Over the years the idea of an academy of medicine has been raised frequently, as it was in the recommendations of the Wolstenholme Report. In 1973 a leading letter signed by the presidents of the Royal Colleges was published in the BMJ, together with a long editorial suggesting the establishment of such an institution, and in 1979 similar correspondence took place. In both instances the idea was based on the representatives of the various medical institutions and colleges coming together in such an academy, which would then serve the function of improving communication. However there is little in this suggestion to give one confidence that it will be a means of breaking down the barriers that already exist. The difference in the idea of the Forum is that it will bring together people who together are striving to find ways of approaching a common problem; in that lies its strength. Ours is indeed the Royal Society of Medicine not a Royal Society of the medical profession.

No organisation similar to such Forums exists as far as I know anywhere, either in Europe or in North America, and if its potential is realised, it will give a very special purpose to the RSM, which would not only ensure its own development but will give it a very significant role to play on the medical stage. But no scheme will work unless a sufficient number of people care enough about the Society to accept the challenge that this opportunity provides and to give the project their time, energy and imagination.

One of the characteristics of the contemporary medical scene is that due to the increasing fragmentation of care meaningful communication between those engaged in different aspects of its delivery is becoming more difficult. This fragmentation has been carried forward into the academic institutions with the establishment of many new colleges and sub-specialty groups, all of which has served to limit interdisciplinary exchange. The developing isolation in which many within the profession are now working inhibits the input of ideas and also removes the checks and balances which are necessary if one is to ensure that decisions taken from a certain perspective do not have damaging or unforeseen effects on other components of the healthcare system.
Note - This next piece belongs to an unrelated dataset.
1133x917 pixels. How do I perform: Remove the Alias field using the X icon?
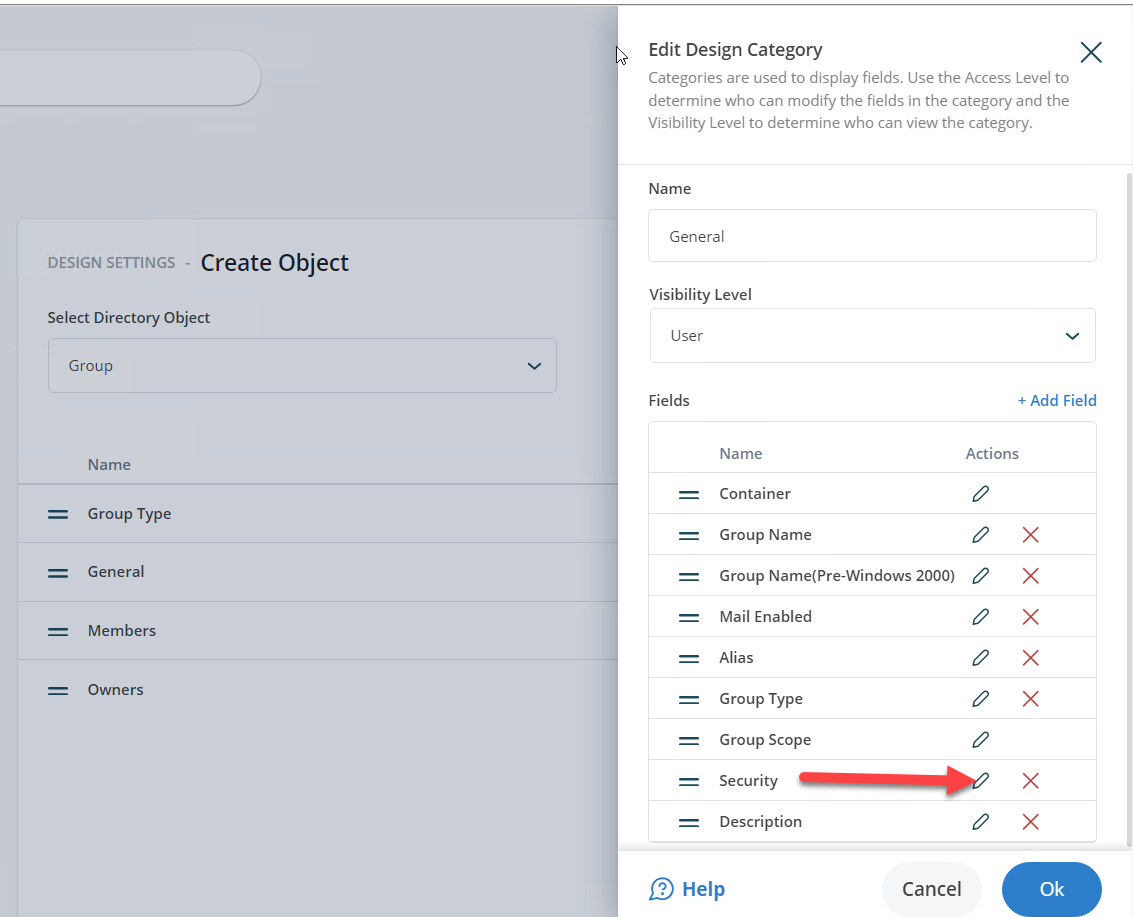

In 1983 a multidisciplinary Forum on Maternity and the Newborn was established at the Royal Society of Medicine. Its purpose was to bring together individuals from differing backgrounds to consider topics of mutual interest and concern. Its members are drawn from Obstetrics, Midwifery, General Practice, Neonatal Paediatrics, Community Medicine, Behavioural Sciences, and include also representatives of the receivers of care. The establishment of such an interdisciplinary group has been a major innovation at the RSM and its success can, in part, be measured by the fact that eight other similar topic related Forums have subsequently been established.
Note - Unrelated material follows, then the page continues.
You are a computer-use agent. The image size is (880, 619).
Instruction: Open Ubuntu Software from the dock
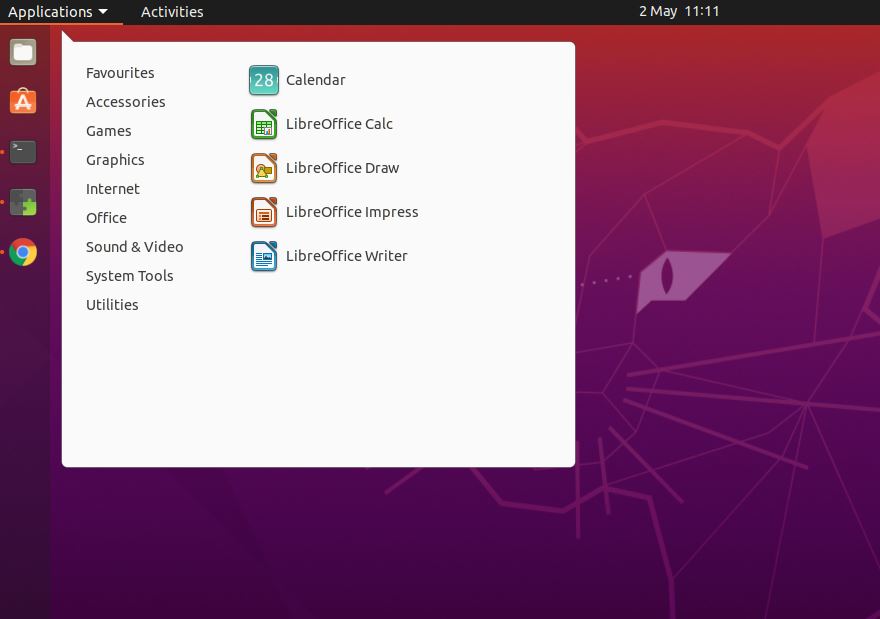click(22, 101)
Because the orientation and objectives of the Forum are so close to those of the Journal of the RSM it was felt appropriate to publish regular reports of its meetings. The first of these, "Having a Baby in Europe", is of a meeting in which the delivery of pregnancy care in this country was considered in an international context. A study of the perinatal services of 32 countries had been undertaken by a working party of the World Health Organisation (Europe) under the Chairmanship of Dr Marsden Wagner. Although a report was published in 1985 it received very little attention in this country, and this Forum meeting is the first time that it has been publicly discussed.